Tonic Wine

 ‘You bring forth bread from the earth, and wine to cheer man’s heart’ (Psalm 103)

How it began

The story of Buckfast Tonic Wine begins in 1897, when the nephew of a French monk visited Buckfast Abbey in Devon, and brought with him a recipe for a Tonic Wine.

There had been a monastic institution at Buckfast since pre-conquest times, and those monks were originally wool farmers. The location of the Abbey was ideal for this enterprise, using the moors to run their sheep, having a sheltered site to produce the wool, the river Dart to wash the wool, and the port of Plymouth nearby to export it.
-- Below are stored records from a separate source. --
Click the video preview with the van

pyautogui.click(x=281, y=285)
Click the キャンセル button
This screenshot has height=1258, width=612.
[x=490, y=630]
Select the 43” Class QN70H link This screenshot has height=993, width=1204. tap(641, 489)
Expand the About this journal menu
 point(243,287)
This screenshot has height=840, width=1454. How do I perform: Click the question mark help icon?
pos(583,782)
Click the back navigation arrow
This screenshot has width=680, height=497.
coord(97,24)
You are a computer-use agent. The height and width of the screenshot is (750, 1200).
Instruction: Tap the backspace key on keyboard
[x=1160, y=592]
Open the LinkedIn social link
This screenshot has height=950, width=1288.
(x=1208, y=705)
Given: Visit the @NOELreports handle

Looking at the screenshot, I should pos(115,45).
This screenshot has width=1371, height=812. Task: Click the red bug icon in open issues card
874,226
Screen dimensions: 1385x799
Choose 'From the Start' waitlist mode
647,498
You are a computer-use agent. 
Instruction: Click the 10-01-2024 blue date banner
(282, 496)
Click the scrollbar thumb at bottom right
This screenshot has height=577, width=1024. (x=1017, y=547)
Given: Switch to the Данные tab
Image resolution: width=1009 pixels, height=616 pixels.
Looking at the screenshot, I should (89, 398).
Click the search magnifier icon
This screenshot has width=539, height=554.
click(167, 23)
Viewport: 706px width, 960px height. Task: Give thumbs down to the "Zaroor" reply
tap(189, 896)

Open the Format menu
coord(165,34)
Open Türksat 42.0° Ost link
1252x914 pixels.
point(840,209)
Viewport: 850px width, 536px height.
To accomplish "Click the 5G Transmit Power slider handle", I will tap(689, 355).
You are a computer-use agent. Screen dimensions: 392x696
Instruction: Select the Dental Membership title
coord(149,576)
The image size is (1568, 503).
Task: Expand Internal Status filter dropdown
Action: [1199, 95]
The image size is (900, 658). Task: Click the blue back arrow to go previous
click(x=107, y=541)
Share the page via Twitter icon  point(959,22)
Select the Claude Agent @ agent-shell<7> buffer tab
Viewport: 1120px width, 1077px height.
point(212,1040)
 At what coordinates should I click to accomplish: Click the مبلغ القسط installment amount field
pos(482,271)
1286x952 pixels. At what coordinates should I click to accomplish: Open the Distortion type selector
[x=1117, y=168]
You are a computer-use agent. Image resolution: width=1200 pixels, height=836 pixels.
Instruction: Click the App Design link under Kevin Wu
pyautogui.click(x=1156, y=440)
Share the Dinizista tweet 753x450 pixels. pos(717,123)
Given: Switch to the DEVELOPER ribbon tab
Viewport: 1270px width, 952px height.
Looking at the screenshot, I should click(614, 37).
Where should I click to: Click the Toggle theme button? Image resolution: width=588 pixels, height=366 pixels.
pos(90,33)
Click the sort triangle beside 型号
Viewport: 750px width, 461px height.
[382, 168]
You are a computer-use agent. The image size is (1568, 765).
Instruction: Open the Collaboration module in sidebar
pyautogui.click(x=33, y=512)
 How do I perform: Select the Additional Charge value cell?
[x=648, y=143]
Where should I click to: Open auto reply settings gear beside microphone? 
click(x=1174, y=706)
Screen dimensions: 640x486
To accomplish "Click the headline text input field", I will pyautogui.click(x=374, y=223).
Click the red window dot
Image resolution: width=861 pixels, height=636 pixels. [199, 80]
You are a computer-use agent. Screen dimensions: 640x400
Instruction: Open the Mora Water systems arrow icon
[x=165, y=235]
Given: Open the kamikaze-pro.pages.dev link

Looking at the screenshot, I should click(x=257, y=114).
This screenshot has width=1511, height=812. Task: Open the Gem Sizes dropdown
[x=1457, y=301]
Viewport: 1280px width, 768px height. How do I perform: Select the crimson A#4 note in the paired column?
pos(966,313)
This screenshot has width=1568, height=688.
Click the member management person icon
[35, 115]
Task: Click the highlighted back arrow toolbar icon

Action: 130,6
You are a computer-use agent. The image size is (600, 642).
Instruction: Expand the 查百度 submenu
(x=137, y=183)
In France, in the late 19th century, anti-clerical laws brought about severe attacks upon the Catholic Church. A group of Benedictine monks near Dijon were forced out of their Abbey; they fled France and went to Dublin. In the early 1880’s the French monks heard that the property of Buckfast Abbey was on the market ,and in 1882 acquired it and moved to Devon. At this time, they were making a living by producing liniments and medicines. One of these was a wine-based recipe that eventually evolved into Buckfast Tonic Wine.

Early 1930s

In the early 1930’s, the monks were working hard at trying to sell their Tonic Wine. Their recipe was more medicinal, and the severe licensing laws introduced after the war made it impossible for the monks to obtain a licence. It was at this point through a chance visit to the Abbey that a partnership was developed between the Abbey and wine merchants J. Chandler & Company Ltd.

J. Chandler & Co Ltd was a London based wine merchant which Mr Robert Joyce acquired in the early 1920’s. It was during a holiday to the West Country that Robert Joyce and his daughter Gertrude visited Buckfast Abbey. The monks were selling off the last of their tonic wine stock; Robert Joyce asked why they wouldn’t be selling it any more. Once he was told about the problem of obtaining a licence, he suggested that J. Chandler & Co Ltd could sell it for them. Discussions began; after months of negotiations and the decision to reformulate the tonic wine away from its medicinal origins, they set up a separate company, J. Chandler & Co (Buckfast) Ltd, and began selling the much-improved Buckfast Tonic Wine.